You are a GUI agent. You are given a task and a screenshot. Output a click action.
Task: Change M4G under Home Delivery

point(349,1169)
...
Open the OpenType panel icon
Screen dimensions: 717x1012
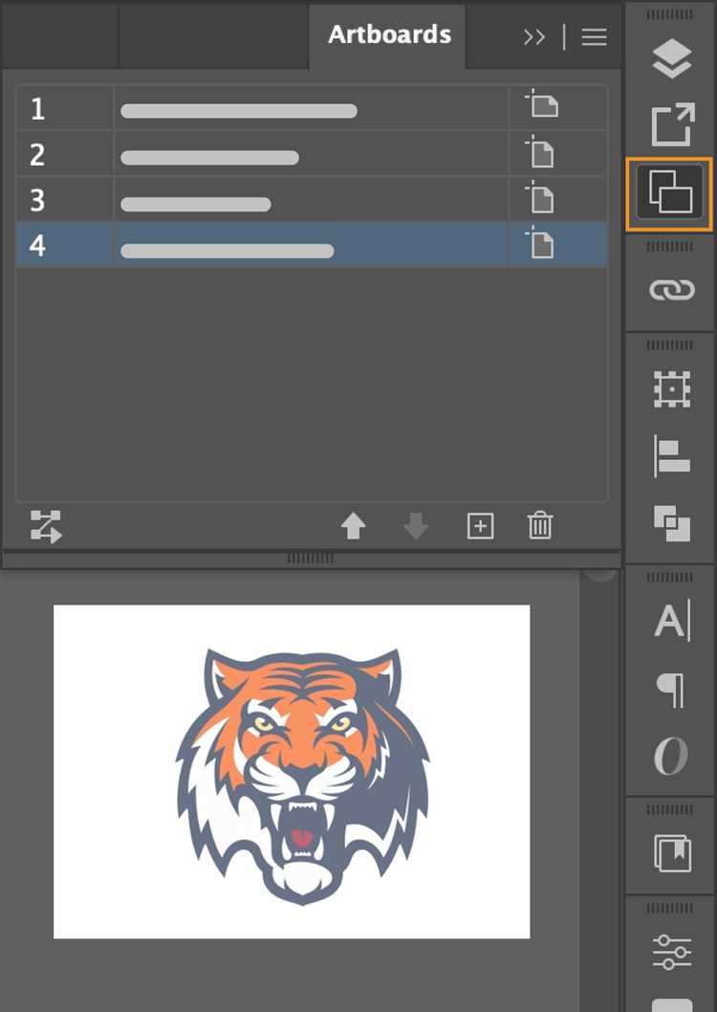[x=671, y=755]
--
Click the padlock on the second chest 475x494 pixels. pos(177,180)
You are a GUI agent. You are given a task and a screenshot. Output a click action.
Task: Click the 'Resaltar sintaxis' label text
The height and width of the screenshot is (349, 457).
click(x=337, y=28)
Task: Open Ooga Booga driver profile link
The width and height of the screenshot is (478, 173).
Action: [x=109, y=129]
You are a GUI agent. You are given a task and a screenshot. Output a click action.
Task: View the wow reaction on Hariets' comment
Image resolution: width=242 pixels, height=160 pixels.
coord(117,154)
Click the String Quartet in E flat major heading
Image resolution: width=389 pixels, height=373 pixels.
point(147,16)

### SHORT EXERCISE
Return the lines that start with the line containing "Click the padlock" and continue through the line containing "point(147,16)", reproducing each one unchanged.

### FINISHED TASK
Click the padlock on the second chest 475x494 pixels. pos(177,180)
You are a GUI agent. You are given a task and a screenshot. Output a click action.
Task: Click the 'Resaltar sintaxis' label text
The height and width of the screenshot is (349, 457).
click(x=337, y=28)
Task: Open Ooga Booga driver profile link
The width and height of the screenshot is (478, 173).
Action: [x=109, y=129]
You are a GUI agent. You are given a task and a screenshot. Output a click action.
Task: View the wow reaction on Hariets' comment
Image resolution: width=242 pixels, height=160 pixels.
coord(117,154)
Click the String Quartet in E flat major heading
Image resolution: width=389 pixels, height=373 pixels.
point(147,16)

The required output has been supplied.